El famoso ‘less is more’ de Mies, con sus formas limpias, desprovistas de decorativismos, el acero, cristal y concreto como vocabulario base del modernismo, forman parte del corazón de la Villa. Ventanales con cristales de 15 m² de suelo a cielo sin divisiones en su altura; 29 pilares de acero que permiten sostener un pesado techo, un gran ventanal retráctil en la sala que desciende hundiéndose en el suelo y permite abrir la casa al exterior, o un sistema de ventilación que incorpora trocitos de cedro para mejorar la calidad del aire, son los detalles que hicieron de Villa Tugendhat un ejemplo único del funcionalismo y el modo de vida de la alta burguesía de la época en Europa del Este.

Gestionada por el museo de la ciudad de Brno, la casa inició sus trabajo de renovación y conservación en 2010, tanto en sus detalles estructurales y sistemas de funcionamiento como en su aspecto general.  A cargo de tres oficinas de arquitectura, Raw, Omnia Projekt y Archteam, se trató de una “completa rehabilitación del edificio y la más sensitiva y precisa renovación de todas las superficies auténticas y los elementos individuales, con el método de suplementar los componentes perdidos”, señala el museo. Fue un trabajo profundo, tomó dos años volverla a su primer uso, como fue construida y amoblada originalmente, dejarla lo más parecido a como lucía entre 1930 y el 38, cuando los Tugendhat la habitaban.

En ese sentido, la casa volvió a la vida tanto en lo referente al equipamiento técnico (el sistema de calefacción, de ventilación, el sistema eléctrico del ventanal retráctil, el cuarto de máquinas de la casa), como en cuanto a la riqueza de sus materiales y mobiliario original.
Ónix de Marruecos, travertino italiano, maderas tropicales de Malasia e Indonesia, linóleos alemanes, la copia exacta de 7 paneles de vidrio de 1930, más los muebles y tapices diseñados por Lily Reich y Sergius Ruegenberg, colaboradores de Mies, crean la atmósfera lujosa de los Tugendhat inspirada por las ideas de Mies van der Rohe.

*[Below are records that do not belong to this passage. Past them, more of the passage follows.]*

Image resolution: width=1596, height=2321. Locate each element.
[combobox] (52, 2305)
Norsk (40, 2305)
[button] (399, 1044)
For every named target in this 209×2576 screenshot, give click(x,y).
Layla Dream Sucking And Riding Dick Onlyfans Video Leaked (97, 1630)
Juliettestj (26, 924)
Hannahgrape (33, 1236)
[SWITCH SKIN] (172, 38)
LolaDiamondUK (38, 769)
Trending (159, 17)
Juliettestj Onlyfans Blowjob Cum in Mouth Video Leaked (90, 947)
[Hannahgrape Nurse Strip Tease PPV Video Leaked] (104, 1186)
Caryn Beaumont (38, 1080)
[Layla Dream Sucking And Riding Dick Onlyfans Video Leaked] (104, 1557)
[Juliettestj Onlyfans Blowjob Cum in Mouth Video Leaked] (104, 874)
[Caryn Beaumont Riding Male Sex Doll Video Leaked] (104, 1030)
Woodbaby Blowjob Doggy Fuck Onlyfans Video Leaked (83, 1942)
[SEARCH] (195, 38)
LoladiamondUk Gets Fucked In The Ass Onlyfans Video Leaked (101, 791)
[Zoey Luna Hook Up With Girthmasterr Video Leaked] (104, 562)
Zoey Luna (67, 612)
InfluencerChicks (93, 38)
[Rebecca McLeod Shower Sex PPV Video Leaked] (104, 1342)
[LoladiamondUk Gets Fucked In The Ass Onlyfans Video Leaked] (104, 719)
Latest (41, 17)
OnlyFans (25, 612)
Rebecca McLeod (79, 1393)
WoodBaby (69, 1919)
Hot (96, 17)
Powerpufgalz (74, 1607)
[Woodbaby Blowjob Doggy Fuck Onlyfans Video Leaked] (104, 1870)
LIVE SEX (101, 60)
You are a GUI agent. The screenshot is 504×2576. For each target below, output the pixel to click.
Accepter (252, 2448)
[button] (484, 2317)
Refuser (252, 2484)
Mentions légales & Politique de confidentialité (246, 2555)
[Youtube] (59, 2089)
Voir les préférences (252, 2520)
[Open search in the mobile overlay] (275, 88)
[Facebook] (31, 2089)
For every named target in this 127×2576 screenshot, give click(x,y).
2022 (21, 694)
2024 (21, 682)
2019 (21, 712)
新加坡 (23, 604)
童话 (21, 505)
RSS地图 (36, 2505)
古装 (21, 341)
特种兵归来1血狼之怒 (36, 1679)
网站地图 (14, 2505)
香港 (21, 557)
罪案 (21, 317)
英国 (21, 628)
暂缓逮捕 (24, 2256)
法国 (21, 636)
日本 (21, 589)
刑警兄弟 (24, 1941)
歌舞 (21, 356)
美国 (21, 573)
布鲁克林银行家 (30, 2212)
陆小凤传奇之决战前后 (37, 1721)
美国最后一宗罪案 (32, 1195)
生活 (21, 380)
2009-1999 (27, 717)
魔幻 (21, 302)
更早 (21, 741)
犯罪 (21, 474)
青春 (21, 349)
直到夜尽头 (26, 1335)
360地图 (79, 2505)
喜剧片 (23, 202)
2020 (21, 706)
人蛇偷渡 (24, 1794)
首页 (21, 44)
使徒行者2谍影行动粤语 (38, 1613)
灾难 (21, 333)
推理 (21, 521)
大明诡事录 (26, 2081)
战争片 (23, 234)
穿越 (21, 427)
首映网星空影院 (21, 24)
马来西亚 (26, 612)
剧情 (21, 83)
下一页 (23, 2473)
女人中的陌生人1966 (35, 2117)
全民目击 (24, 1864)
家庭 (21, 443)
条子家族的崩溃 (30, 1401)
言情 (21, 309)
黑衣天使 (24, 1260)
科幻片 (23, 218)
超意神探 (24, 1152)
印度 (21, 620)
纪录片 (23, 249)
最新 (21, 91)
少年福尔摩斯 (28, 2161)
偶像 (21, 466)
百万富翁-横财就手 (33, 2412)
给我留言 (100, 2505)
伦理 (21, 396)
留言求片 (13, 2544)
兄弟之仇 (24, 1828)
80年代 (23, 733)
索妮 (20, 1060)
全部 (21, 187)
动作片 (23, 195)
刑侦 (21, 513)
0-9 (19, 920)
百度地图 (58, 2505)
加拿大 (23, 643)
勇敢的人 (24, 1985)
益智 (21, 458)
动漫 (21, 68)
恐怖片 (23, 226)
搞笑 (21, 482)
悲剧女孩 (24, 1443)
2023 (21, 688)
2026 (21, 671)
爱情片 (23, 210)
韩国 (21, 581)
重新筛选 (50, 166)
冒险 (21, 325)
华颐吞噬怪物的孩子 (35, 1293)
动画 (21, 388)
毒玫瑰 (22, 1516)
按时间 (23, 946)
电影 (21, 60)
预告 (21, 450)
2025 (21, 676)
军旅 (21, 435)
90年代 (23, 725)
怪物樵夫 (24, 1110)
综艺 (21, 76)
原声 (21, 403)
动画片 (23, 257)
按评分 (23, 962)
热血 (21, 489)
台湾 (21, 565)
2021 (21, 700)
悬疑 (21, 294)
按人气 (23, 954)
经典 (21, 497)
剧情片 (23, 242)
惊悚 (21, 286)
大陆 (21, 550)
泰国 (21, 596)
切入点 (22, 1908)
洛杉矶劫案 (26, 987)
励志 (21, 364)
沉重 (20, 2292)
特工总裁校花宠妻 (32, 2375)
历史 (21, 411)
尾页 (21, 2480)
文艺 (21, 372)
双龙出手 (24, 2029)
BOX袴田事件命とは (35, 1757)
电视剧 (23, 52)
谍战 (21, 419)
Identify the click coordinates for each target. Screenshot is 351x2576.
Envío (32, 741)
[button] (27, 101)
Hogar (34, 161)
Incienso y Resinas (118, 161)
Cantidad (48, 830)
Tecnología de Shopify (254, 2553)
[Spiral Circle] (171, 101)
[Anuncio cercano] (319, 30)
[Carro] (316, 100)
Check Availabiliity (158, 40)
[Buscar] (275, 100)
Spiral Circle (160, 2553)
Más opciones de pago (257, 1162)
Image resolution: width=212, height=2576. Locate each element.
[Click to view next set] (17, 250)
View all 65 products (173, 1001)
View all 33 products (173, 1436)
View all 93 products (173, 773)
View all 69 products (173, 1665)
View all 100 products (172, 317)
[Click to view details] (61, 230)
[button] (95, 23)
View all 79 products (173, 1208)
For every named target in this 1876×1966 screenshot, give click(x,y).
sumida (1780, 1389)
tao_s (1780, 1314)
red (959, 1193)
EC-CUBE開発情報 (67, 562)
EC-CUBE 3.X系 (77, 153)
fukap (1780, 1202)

Las sillas Tugendhat, la Brno, por ejemplo, fueron justamente diseñadas para estas estancias. Las cortinas de seda de la sala o el muro curvo de ébano Maccasar hablan de la atención del arquitecto por las materialidades. Pocos elementos, una casa más bien desnuda de decoraciones, pero con el mobiliario preciso y de una factura de gran calidad, es decir, menos es más. Como indica Greta en sus cartas: “Decía, por ejemplo, que los espacios ideales no se pueden proyectar, sino solo sentirlos cuando nos movemos por ellos. O sus ideas sobre los materiales. Ya que en la arquitectura moderna no hay adornos, decía que había que emplear materiales nobles”.

 

Recorre virtualmente la Villa Tugendhat aquí

 

Ideas que inspiran. La planta libre, la funcionalidad, las formas simples y sin adornos innecesarios y mucho de ‘less is more’ son parte del ADN de esta casa.